In the cellulose acetate propionate films of Comparative Example 1 through 4, the fluctuation of the orientation angle was made larger since the fluctuation of the viscosity of dope was large, and the contrast property of the liquid crystal display was deteriorated when the films were used as the retardation film.

Claims

1. A method of manufacturing an optical film using a solution casting method comprising the steps of:

(i) preparing an initial dope comprising a cellulose ester resin;

(ii) preparing a casting dope by diluting the initial dope with a diluting solution via inline dilution, the diluting solution having a solid content lower than a solid content of the initial dope; and

(iii) casting the casting dope on a metal support to form a cellulose ester film,

wherein (a) an average orientation angle of the slow axis is 90°±1.5° or 0°±1.5° against a film transport direction of the cellulose ester film; and (b) a fluctuation of a viscosity or a fluctuation of a density of the casting dope is controlled so that a relative standard deviation of the fluctuation of the viscosity or the fluctuation of the density of the casting dope is in the range of 0.01-1%.

2. The method of claim 1, wherein an amount of the diluting solution used for the inline dilution to the initial dope is automatically controlled by measuring the viscosity or the density of the initial dope before the inline dilution, and by calculating the amount of the diluting solution so that the relative standard deviation of the fluctuation of the viscosity or the fluctuation of the density of the casting dope is in the range of 0.01-1%.

3. The method of claim 1, wherein

(i-a) the initial dope is prepared by dissolving a film forming material including the cellulose ester resin in a solvent in a dissolution vessel; and

(i-b) a new batch of the dissolution of the film forming material is started while an initial dope prepared in a last batch remains in the dissolution vessel in an amount of 5-50% by weight of an amount of the new batch.

4. The method of claim 1, wherein the initial dope is prepared by dissolving a cellulose ester resin powder in a solvent and an amount of the cellulose ester resin powder is weighed with an accuracy of −1 to +2% based on a predetermined amount.
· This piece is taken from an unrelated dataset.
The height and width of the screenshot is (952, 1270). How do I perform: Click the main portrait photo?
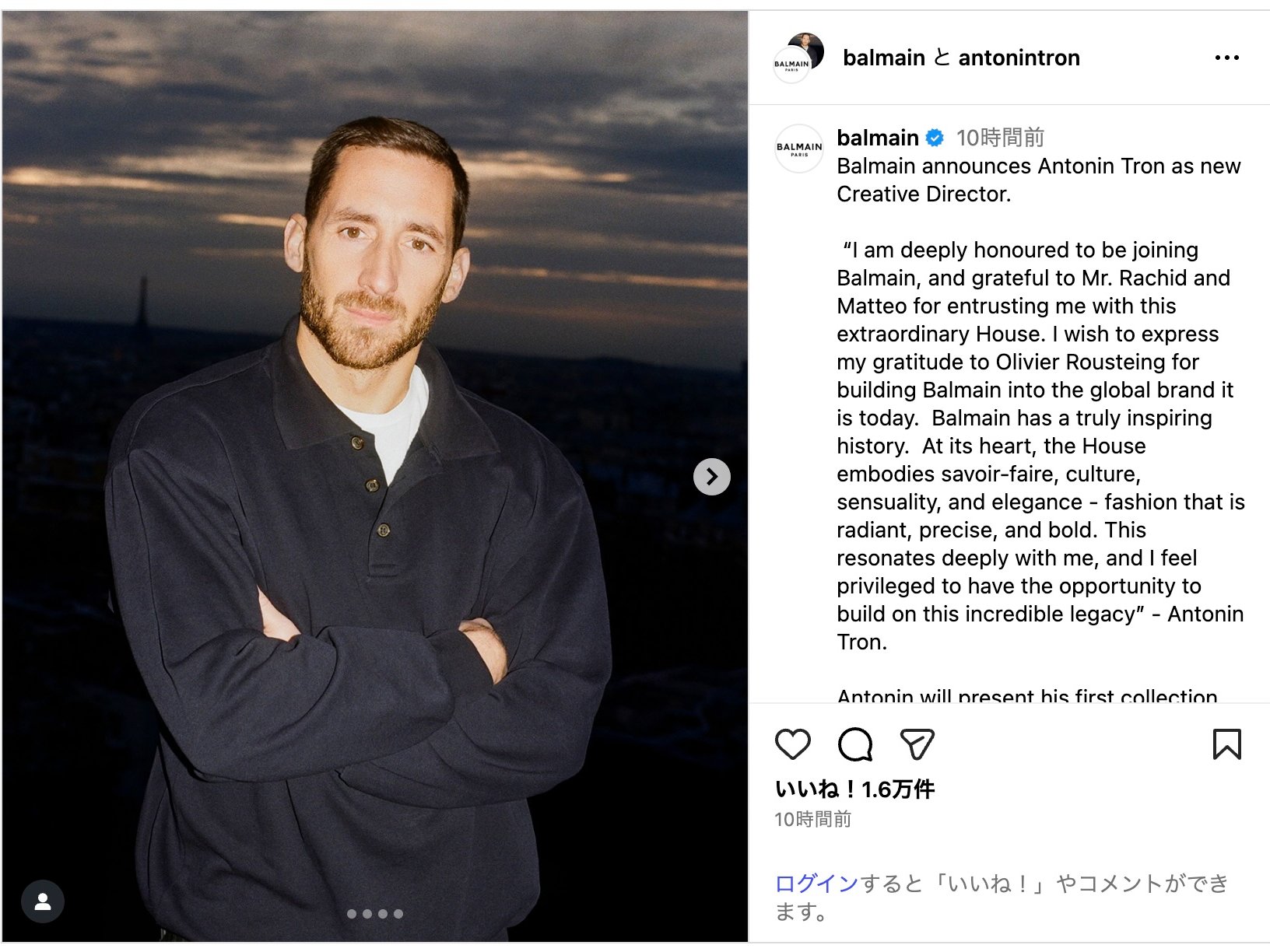(374, 476)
5. The method of claim 1 further comprising the steps of:

(i-1) still standing the initial dope prepared in the step (i), which is referred to as a first dope standing step;

(i-2) filtering the initial dope after the first dope standing step; and

(i-3) still standing the initial dope filtered in the step (i-2), which is referred to as a second dope standing step,

wherein each of amounts of the initial dope still stood in the first standing step and the second standing step is 1 to 5 times larger than an amount of a new batch of the initial dope.

6. An optical film manufactured by the method of claim 1.